Anyone who lived through the 80’s would remember 1986 for the twin disasters of the Challenger space shuttle explosion and the Chernobyl nuclear accident, which took place within 4 months of each other. The Challenger explosion was seen again and again on TV and was therefore much more dramatic, the twin forks of smoke from the still-firing boosters seared into our memories. Chernobyl took place behind the iron curtain which kept a tight rein on information and pictures shared with the outside world. By the time the Soviet Union had dissolved five years later, the reactor was already entombed in concrete and there was nothing to see.
HBO and SkyUK ’s new 5-part mini-series Chernobyl, chronicles the hours leading up to the explosion (via flashback scenes in the final episode) and more importantly, the valiant efforts of a wide group of scientists, firemen, soldiers, engineers and even coal miners to contain and mitigate the radioactivity in the hours, days, weeks and months following the accident.
The mini-series is created by American screenwriter, Craig Mazin, perhaps the least likely person one would expect subject matter like this from, having previously written a couple of the Scary Movie spoofs and the two Hangover sequels! Director Johan Renck from Sweden is also a relative unknown; he has directed three episodes of Breaking Bad and one of The Walking Dead, but he has spent most of his career making music videos for the likes of Madonna, Kylie Minogue and David Bowie. This unlikely duo has created an instant classic, equal parts human drama and history lesson, delivering a commentary on the tragic consequences of human negligence and deceit by the State.

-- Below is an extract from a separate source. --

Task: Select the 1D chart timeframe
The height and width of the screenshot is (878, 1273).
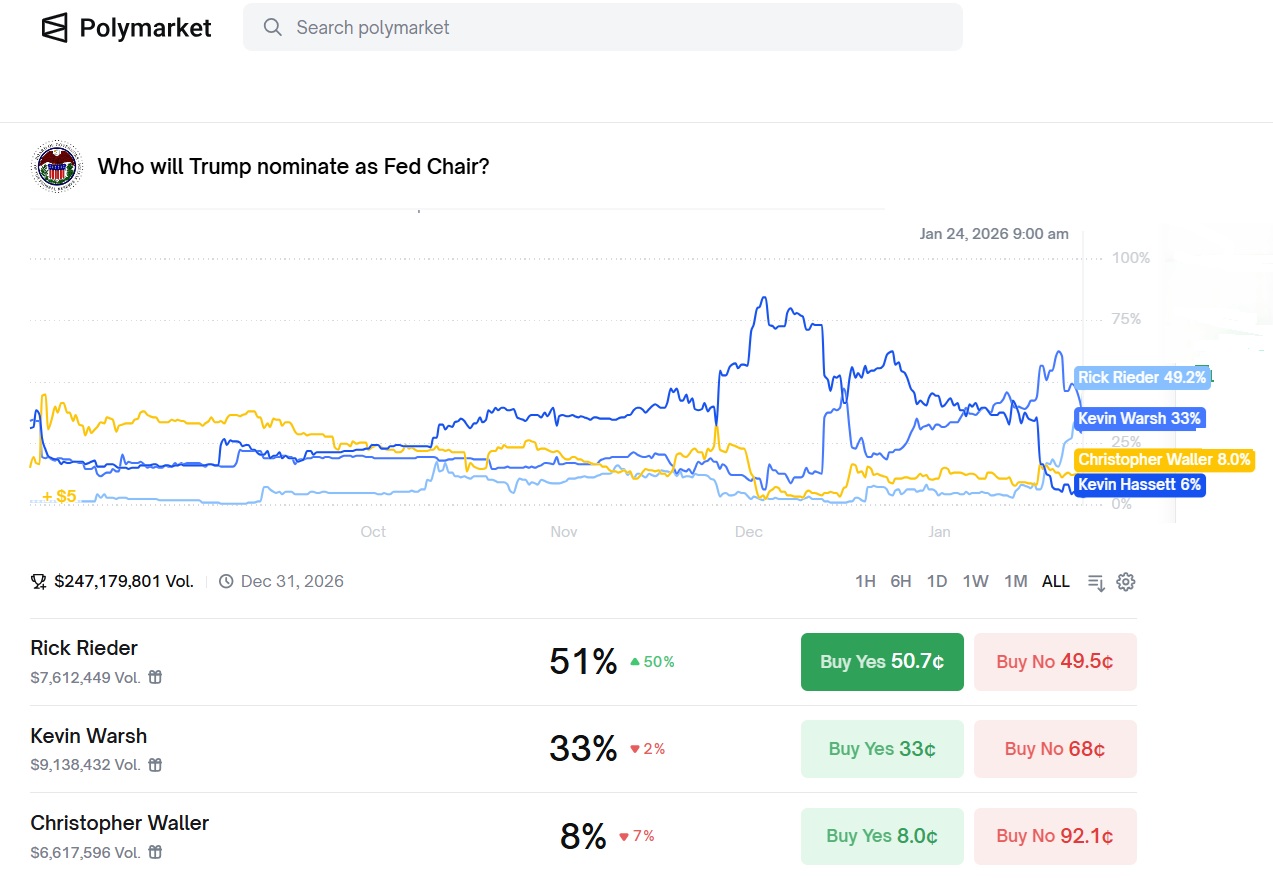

The scenes detailing the immediate aftermath of the explosion in the No.4 reactor at the Chernobyl Power Plant play out like a sci-fi horror film. The radiation causes skin burn and internal organ collapse for the initial responders and honestly, the only thing missing from these scenes is a monster or a supernatural creature. Likewise, the view of the burning station and the blue shaft of sparkling Cherenkov radiation shooting straight up into the night sky look like it could have been a scene from an Avengers movie. In later scenes, seeing machines breakdown instantly in the vicinity of the reactor core truly brings home the destructive power of radioactivity and makes one wonder at the arrogance of humankind in believing we can successfully tame this kind of lethal energy.
The shock and initial denial of the plant supervisors and bureaucrats is difficult to comprehend, until one remembers that this was the Soviet Union of 1986, locked in an ideological war with the West and with the inability to admit failure of any kind – even to oneself – ingrained deeply in the psyche of both bosses and subordinates.
The three main characters in the story are Boris Shcherbina (played by Stellan Skarsgård), the deputy chairman of the Council of Ministers, chemist Valery Legasov (played by Jared Harris) and a fictitious scientist Ulana Khomyuk (played by Emily Watson), whose character was created to represent the many scientists who helped out in the wake of the disaster. I think all three will receive acting nominations at the next Golden Globes and Emmys. Besides these three, we also see the points of view of many other characters, such as the wife of a first responder fireman, and these ordinary people bring the true impact of the human disaster to life for the viewers. There is a heart-breaking sub-plot involving actors Fares Fares (watch him in the Arabic thriller The Nile Hilton Incident) and Barry Keoghan (Dunkirk) playing soldiers who are tasked to put down pets who have been abandoned in the exclusion zone and now contaminated with radioactivity…almost unwatchable.
The final episode uses the mechanic of a courtroom drama – specifically the prosecution of the officials who were in charge of the power plant – to piece together the series of unfortunate events which culminated in the explosion on the night of 26th April 1986, which at one point risked the lives of 50 million inhabitants across Belarus and Ukraine.
It is generally acknowledged that the Chernobyl disaster and the realization of how far the Soviet Union had fallen behind the West in technological prowess was a key factor in Mikhail Gorbachev’s decision to double down on the path of perestroika and glasnost, which eventually led to the dissolution of the USSR in 1991. That makes the events depicted take on even more significance.